** Listed records follows **
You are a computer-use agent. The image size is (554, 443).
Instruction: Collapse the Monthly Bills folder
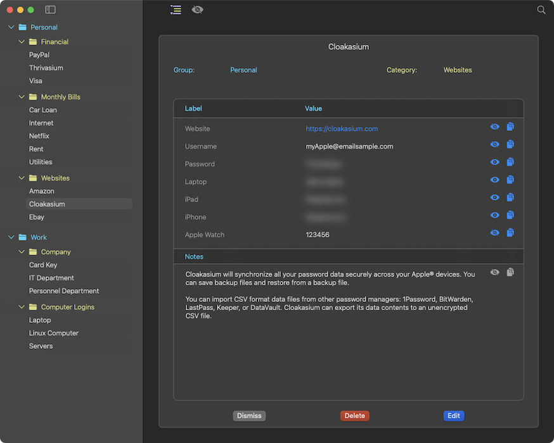21,97

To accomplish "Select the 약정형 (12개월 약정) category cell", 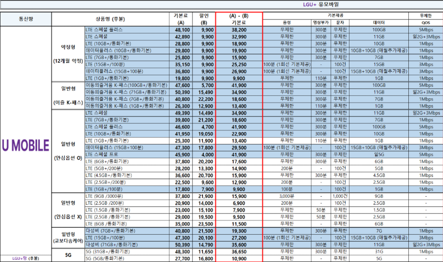I will coord(68,54).
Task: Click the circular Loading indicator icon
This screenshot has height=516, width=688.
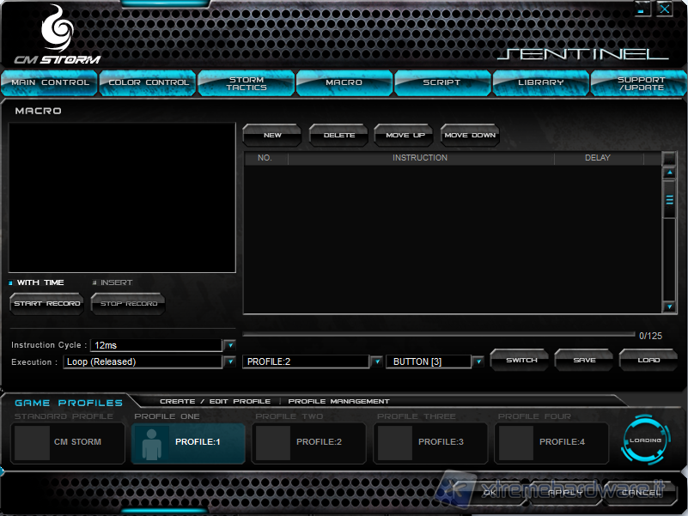Action: coord(645,440)
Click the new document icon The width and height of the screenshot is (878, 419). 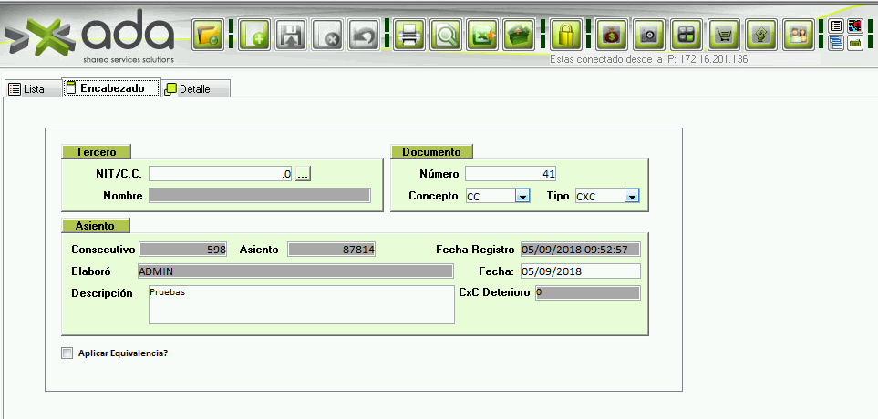[253, 36]

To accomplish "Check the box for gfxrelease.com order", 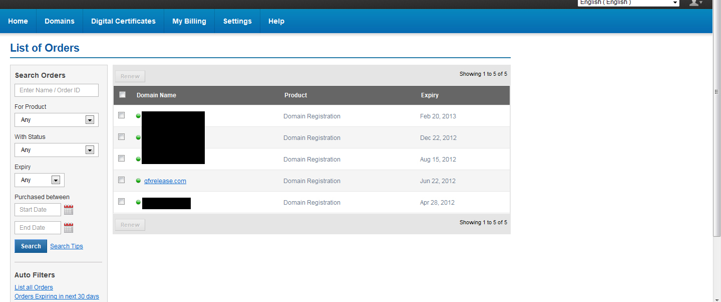I will coord(121,180).
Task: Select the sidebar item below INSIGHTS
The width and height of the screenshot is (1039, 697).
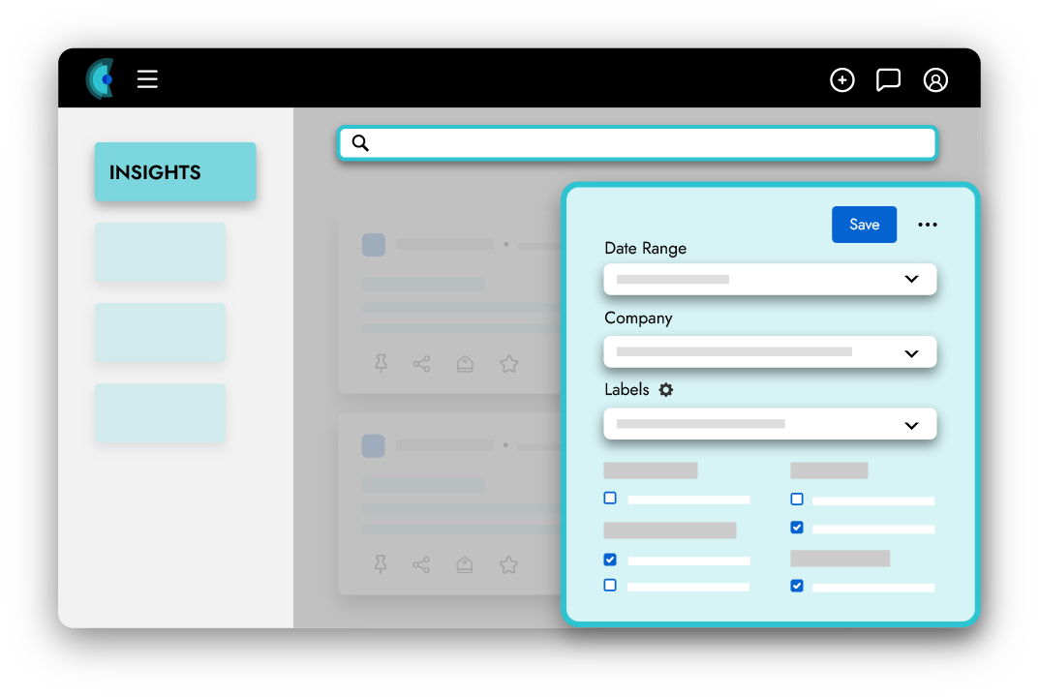Action: point(160,253)
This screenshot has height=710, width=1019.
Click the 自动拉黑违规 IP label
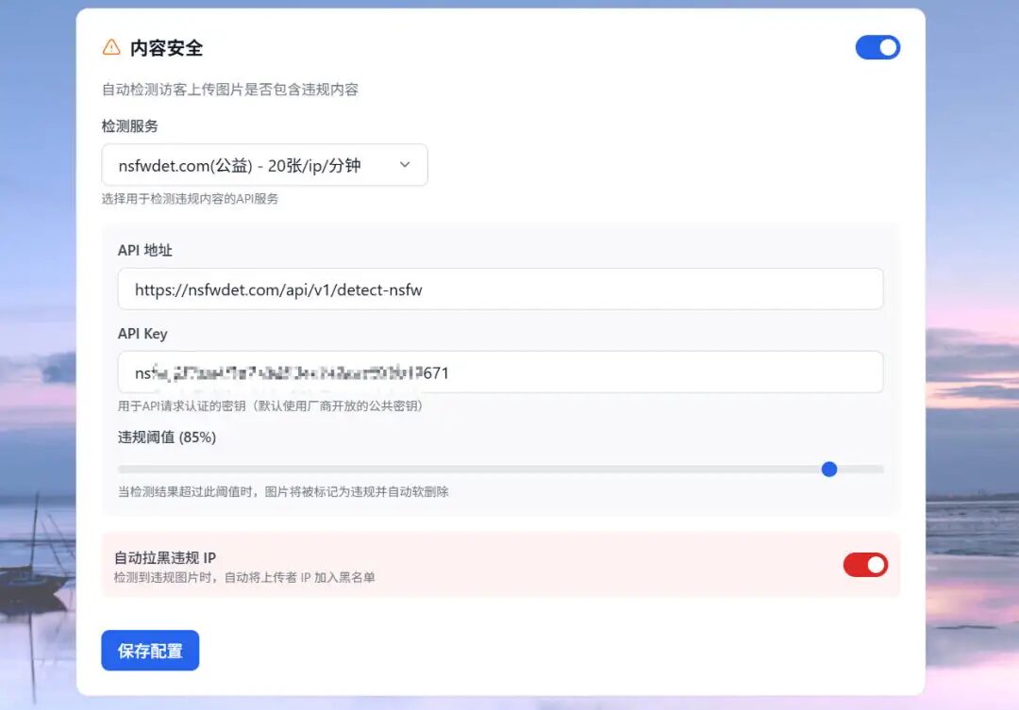(162, 556)
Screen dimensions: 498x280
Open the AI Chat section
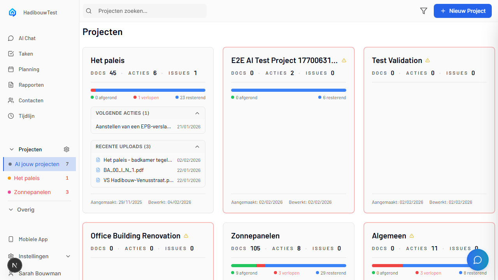27,38
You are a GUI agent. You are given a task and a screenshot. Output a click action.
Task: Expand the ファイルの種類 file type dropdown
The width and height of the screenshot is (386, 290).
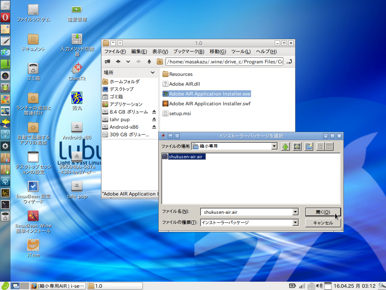pos(296,222)
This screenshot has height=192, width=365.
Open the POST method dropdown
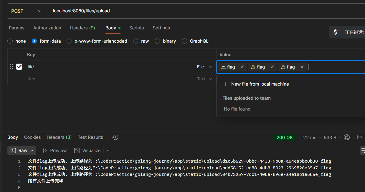27,11
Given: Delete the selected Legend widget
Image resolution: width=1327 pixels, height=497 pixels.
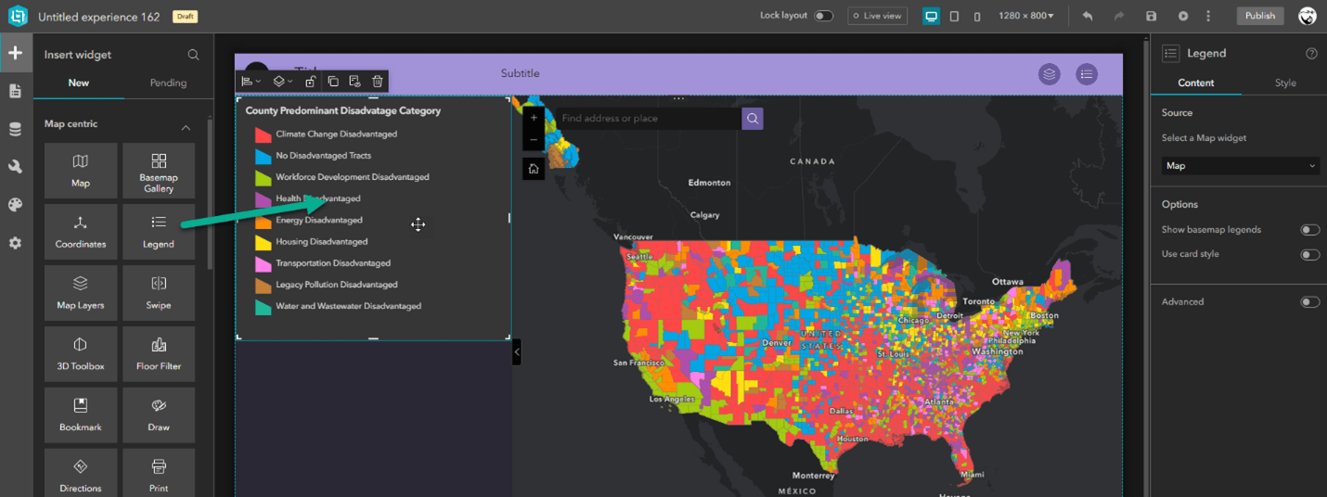Looking at the screenshot, I should 377,82.
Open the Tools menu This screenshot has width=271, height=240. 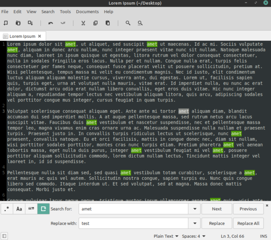65,12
** End of Listed records **
In the entries above, which lines hold the string "agent"? Report all of them.

### Answer section
You are a computer-use agent. The image size is (554, 443).
You are a GUI agent. You are given a task and a screenshot. Output a click action.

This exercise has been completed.